> [Trecho fornecido]
- - -

O Sr. João Pinho de Almeida (CDS-PP): — Exatamente!

A Sr.ª Inês Teotónio Pereira (CDS-PP): — É ainda muito importante sublinhar, ao contrário do que afirma

a oposição e em particular o PS, que a cobrança de uma propina não prejudicaria as famílias portuguesas

emigrantes, pois essa propina será utilizada para pagar os custos de certificação e também os manuais dos

alunos.

Vozes do CDS-PP: — Muito bem!

A Sr.ª Inês Teotónio Pereira (CDS-PP): — Além disso, estão salvaguardados todos os casos de carência

ou insuficiência económica. Nestes casos, naturalmente que não será aplicada qualquer propina.

Vozes do CDS-PP: — Muito bem!

A Sr.ª Inês Teotónio Pereira (CDS-PP): — Fica assim claro que o Governo, nesta matéria específica

trazida a apreciação parlamentar, só irá aplicar a lei já traçada nos tempos do governo do PS e que, dado o

contexto de emergência em que esse governo nos colocou, se tornará certamente impossível não levar à

prática.

Por isso, não temos dúvidas em afirmar que discordamos dos argumentos do PS e não identificamos uma

discriminação face ao ensino ministrado em Portugal, gratuito porque público.

- - -

> [Dados fornecidos]

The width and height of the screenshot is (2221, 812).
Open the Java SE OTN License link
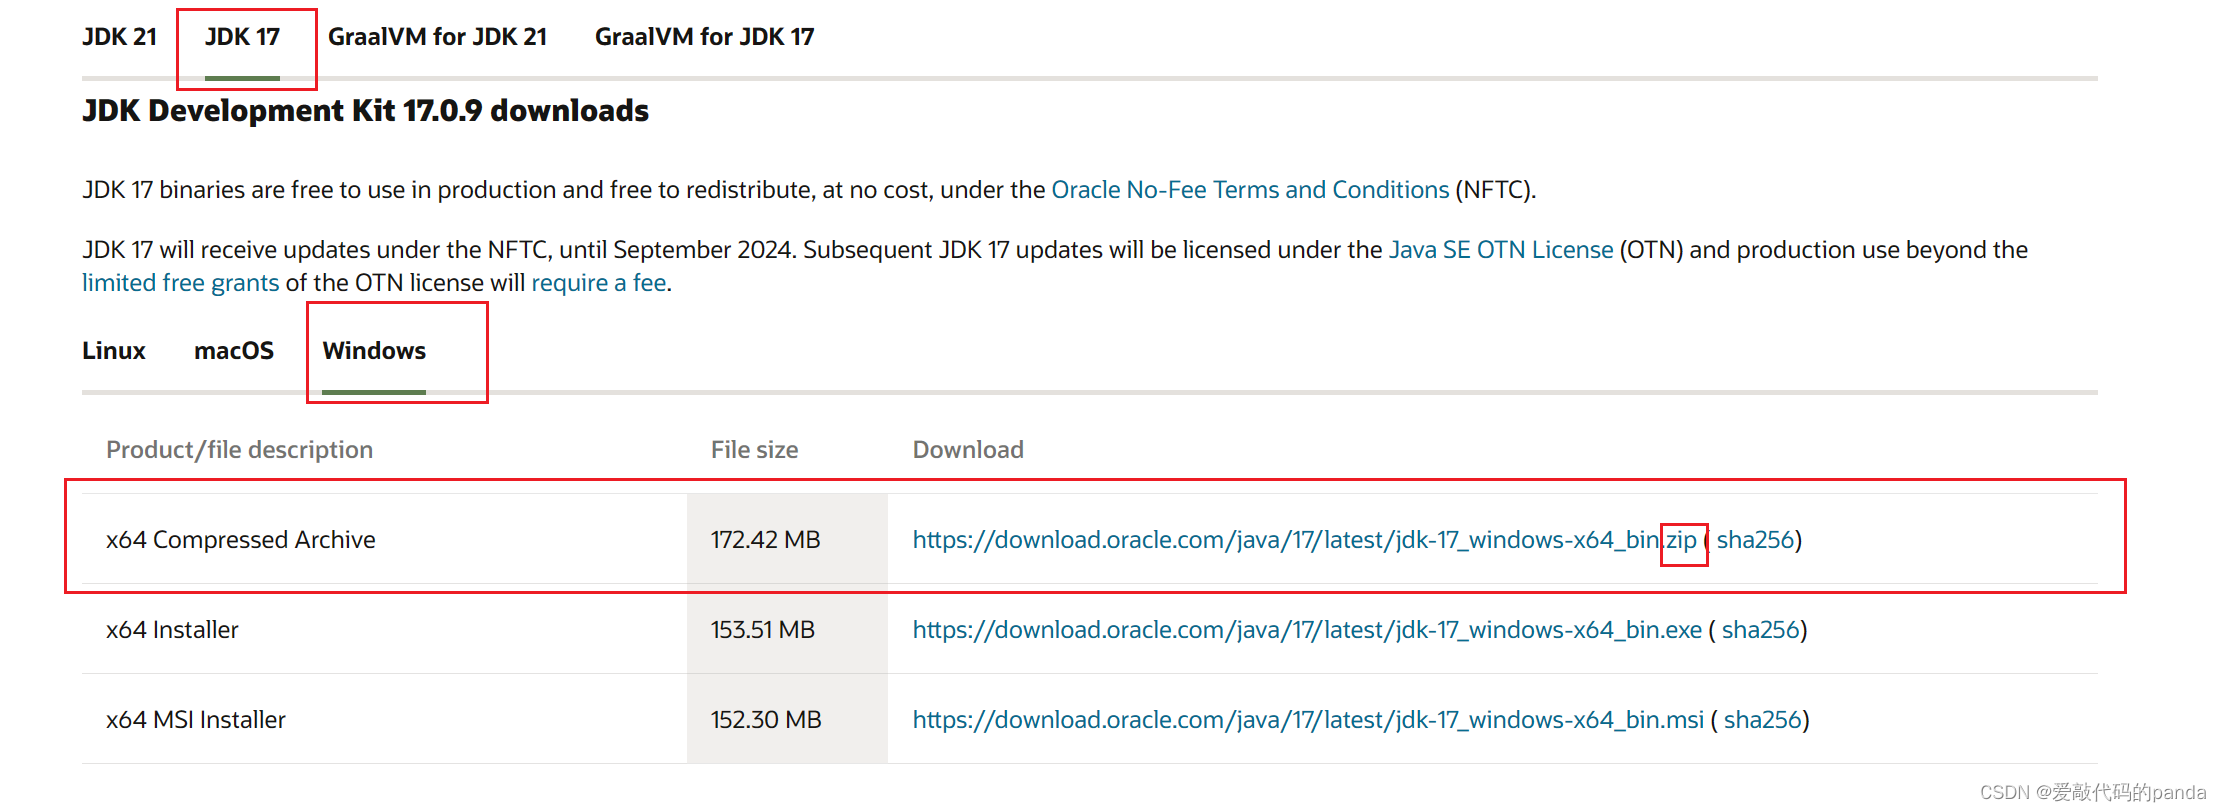tap(1501, 250)
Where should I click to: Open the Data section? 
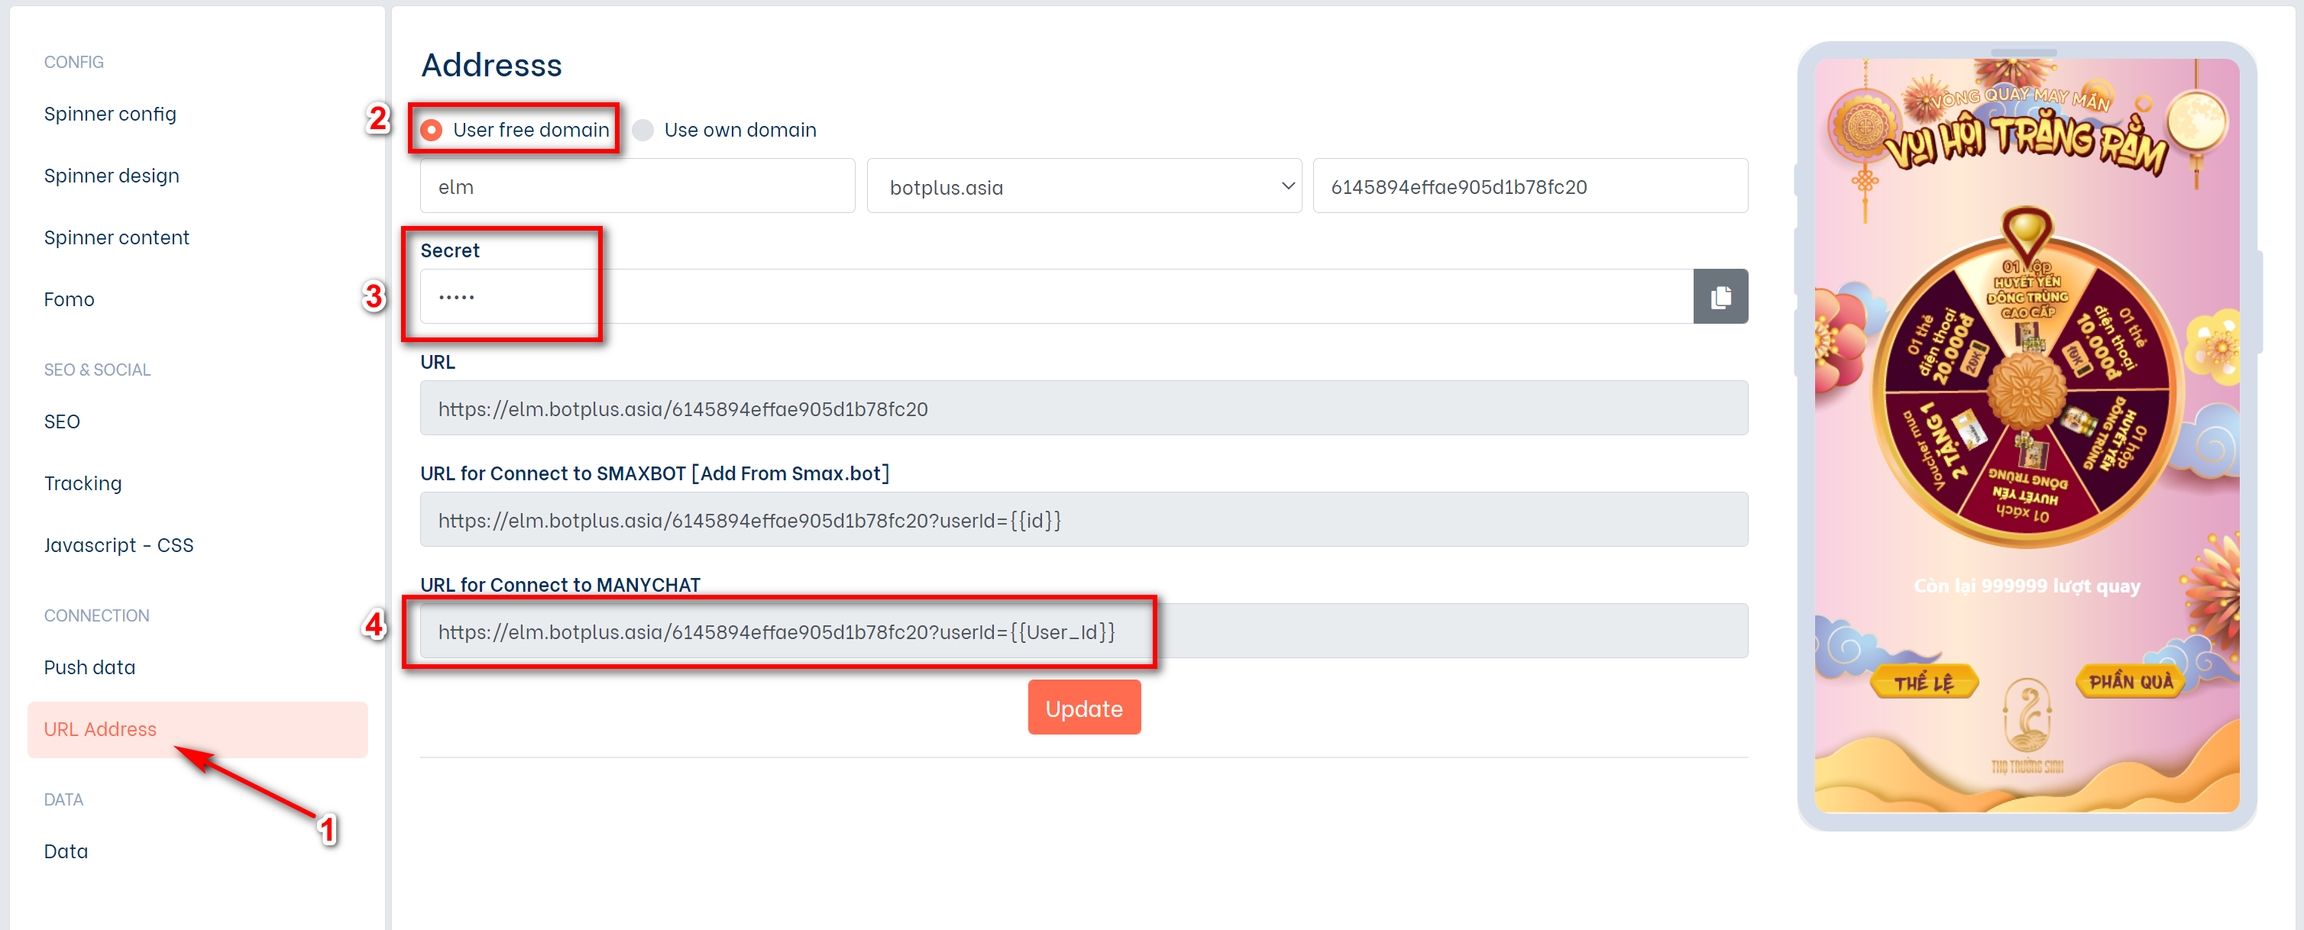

- - -

> [Tarefa proposta A]
Segundo o debate sobre a propina, em que será utilizado o valor cobrado?
> [Tarefa proposta B]
Retome o debate sobre a propina a partir da última frase apresentada.
As linhas não têm qualquer papel no que se pede.

> [Resultado A]
No pagamento dos custos de certificação e dos manuais dos alunos.

> [Resultado B]
Além disso, a aprendizagem da língua portuguesa no estrangeiro não é reduzida às comunidades

portuguesas, havendo cada vez mais alunos estrangeiros que querem aprender português por valorização

pessoal e profissional, precisamente por verem na língua portuguesa um imenso potencial, sendo falada por

250 milhões de pessoas, em oito países e quatro continentes.

O Sr. João Ramos (PCP): — Esses não vão pagar propinas! Só os portugueses é que pagam!

A Sr.ª Inês Teotónio Pereira (CDS-PP): — Por todas essas razões, não vemos que seja injusto que quem

tem recursos e interesse em aprender a língua portuguesa pague uma propina, sobretudo quando essa se

reverte nos fatores positivos já referidos.

Sabemos que para o Partido Socialista não há constrangimentos financeiros que mereçam reparos e que o

investimento na qualidade é apenas um detalhe insignificante. Para nós, felizmente, não é assim.

Aplausos do CDS-PP e do PSD.

O Sr. Presidente (Ferro Rodrigues): — Para uma intervenção, tem a palavra o Sr. Deputado José Luís

Ferreira, de Os Verdes.

O Sr. José Luís Ferreira (Os Verdes): — Sr. Presidente, Srs. Membros do Governo, Sr.as

e Srs.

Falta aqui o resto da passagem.